• Given problem
Rewrite the lines below, changing every "Screen dimensions" to "Display size" and keeping everything else the same.

::::::

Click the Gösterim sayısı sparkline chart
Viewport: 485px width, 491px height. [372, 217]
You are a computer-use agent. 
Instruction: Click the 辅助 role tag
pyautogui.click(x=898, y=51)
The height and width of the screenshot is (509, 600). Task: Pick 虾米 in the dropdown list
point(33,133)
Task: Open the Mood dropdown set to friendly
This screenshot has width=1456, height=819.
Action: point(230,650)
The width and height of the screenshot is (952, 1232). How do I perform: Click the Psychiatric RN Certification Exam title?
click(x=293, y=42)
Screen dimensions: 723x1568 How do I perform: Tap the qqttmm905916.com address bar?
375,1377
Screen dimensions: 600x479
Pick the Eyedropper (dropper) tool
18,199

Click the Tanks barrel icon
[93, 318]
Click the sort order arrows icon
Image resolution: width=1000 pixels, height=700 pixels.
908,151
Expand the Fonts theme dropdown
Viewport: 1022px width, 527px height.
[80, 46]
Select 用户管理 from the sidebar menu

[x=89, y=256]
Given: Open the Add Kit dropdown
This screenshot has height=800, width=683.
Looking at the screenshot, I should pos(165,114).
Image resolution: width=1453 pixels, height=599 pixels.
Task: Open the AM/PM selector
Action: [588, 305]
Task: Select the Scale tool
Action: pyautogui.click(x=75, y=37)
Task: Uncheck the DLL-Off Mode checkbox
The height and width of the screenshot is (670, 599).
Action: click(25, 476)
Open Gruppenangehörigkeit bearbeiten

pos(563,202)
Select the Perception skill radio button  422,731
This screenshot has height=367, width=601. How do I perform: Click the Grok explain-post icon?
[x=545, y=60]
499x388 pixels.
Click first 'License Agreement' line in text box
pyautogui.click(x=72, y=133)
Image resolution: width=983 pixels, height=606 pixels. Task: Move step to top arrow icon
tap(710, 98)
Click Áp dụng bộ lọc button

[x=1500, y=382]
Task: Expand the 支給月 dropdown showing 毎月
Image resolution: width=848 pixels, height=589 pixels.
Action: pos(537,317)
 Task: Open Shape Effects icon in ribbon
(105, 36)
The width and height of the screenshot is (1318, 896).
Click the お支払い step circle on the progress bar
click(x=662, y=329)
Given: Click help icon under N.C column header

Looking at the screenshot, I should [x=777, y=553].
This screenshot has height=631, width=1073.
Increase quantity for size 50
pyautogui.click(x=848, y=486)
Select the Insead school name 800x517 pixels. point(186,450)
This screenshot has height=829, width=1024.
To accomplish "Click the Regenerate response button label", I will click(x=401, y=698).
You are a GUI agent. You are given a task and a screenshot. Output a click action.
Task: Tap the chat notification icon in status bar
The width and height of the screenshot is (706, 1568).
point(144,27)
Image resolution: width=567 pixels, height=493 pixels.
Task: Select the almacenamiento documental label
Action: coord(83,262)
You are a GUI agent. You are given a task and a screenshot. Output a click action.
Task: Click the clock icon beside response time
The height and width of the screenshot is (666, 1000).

::::::

• Written answer
Click the Gösterim sayısı sparkline chart
Viewport: 485px width, 491px height. [372, 217]
You are a computer-use agent. 
Instruction: Click the 辅助 role tag
pyautogui.click(x=898, y=51)
The height and width of the screenshot is (509, 600). Task: Pick 虾米 in the dropdown list
point(33,133)
Task: Open the Mood dropdown set to friendly
This screenshot has width=1456, height=819.
Action: point(230,650)
The width and height of the screenshot is (952, 1232). How do I perform: Click the Psychiatric RN Certification Exam title?
click(x=293, y=42)
Display size: 723x1568 How do I perform: Tap the qqttmm905916.com address bar?
375,1377
Display size: 600x479
Pick the Eyedropper (dropper) tool
18,199

Click the Tanks barrel icon
[93, 318]
Click the sort order arrows icon
Image resolution: width=1000 pixels, height=700 pixels.
908,151
Expand the Fonts theme dropdown
Viewport: 1022px width, 527px height.
[80, 46]
Select 用户管理 from the sidebar menu

[x=89, y=256]
Given: Open the Add Kit dropdown
This screenshot has height=800, width=683.
Looking at the screenshot, I should pos(165,114).
Image resolution: width=1453 pixels, height=599 pixels.
Task: Open the AM/PM selector
Action: [588, 305]
Task: Select the Scale tool
Action: pyautogui.click(x=75, y=37)
Task: Uncheck the DLL-Off Mode checkbox
The height and width of the screenshot is (670, 599).
Action: click(25, 476)
Open Gruppenangehörigkeit bearbeiten

pos(563,202)
Select the Perception skill radio button  422,731
This screenshot has height=367, width=601. How do I perform: Click the Grok explain-post icon?
[x=545, y=60]
499x388 pixels.
Click first 'License Agreement' line in text box
pyautogui.click(x=72, y=133)
Image resolution: width=983 pixels, height=606 pixels. Task: Move step to top arrow icon
tap(710, 98)
Click Áp dụng bộ lọc button

[x=1500, y=382]
Task: Expand the 支給月 dropdown showing 毎月
Image resolution: width=848 pixels, height=589 pixels.
Action: pos(537,317)
 Task: Open Shape Effects icon in ribbon
(105, 36)
The width and height of the screenshot is (1318, 896).
Click the お支払い step circle on the progress bar
click(x=662, y=329)
Given: Click help icon under N.C column header

Looking at the screenshot, I should [x=777, y=553].
This screenshot has height=631, width=1073.
Increase quantity for size 50
pyautogui.click(x=848, y=486)
Select the Insead school name 800x517 pixels. point(186,450)
This screenshot has height=829, width=1024.
To accomplish "Click the Regenerate response button label", I will click(x=401, y=698).
You are a GUI agent. You are given a task and a screenshot. Output a click action.
Task: Tap the chat notification icon in status bar
The width and height of the screenshot is (706, 1568).
point(144,27)
Image resolution: width=567 pixels, height=493 pixels.
Task: Select the almacenamiento documental label
Action: coord(83,262)
You are a GUI agent. You are given a task and a screenshot. Output a click action.
Task: Click the clock icon beside response time
The height and width of the screenshot is (666, 1000).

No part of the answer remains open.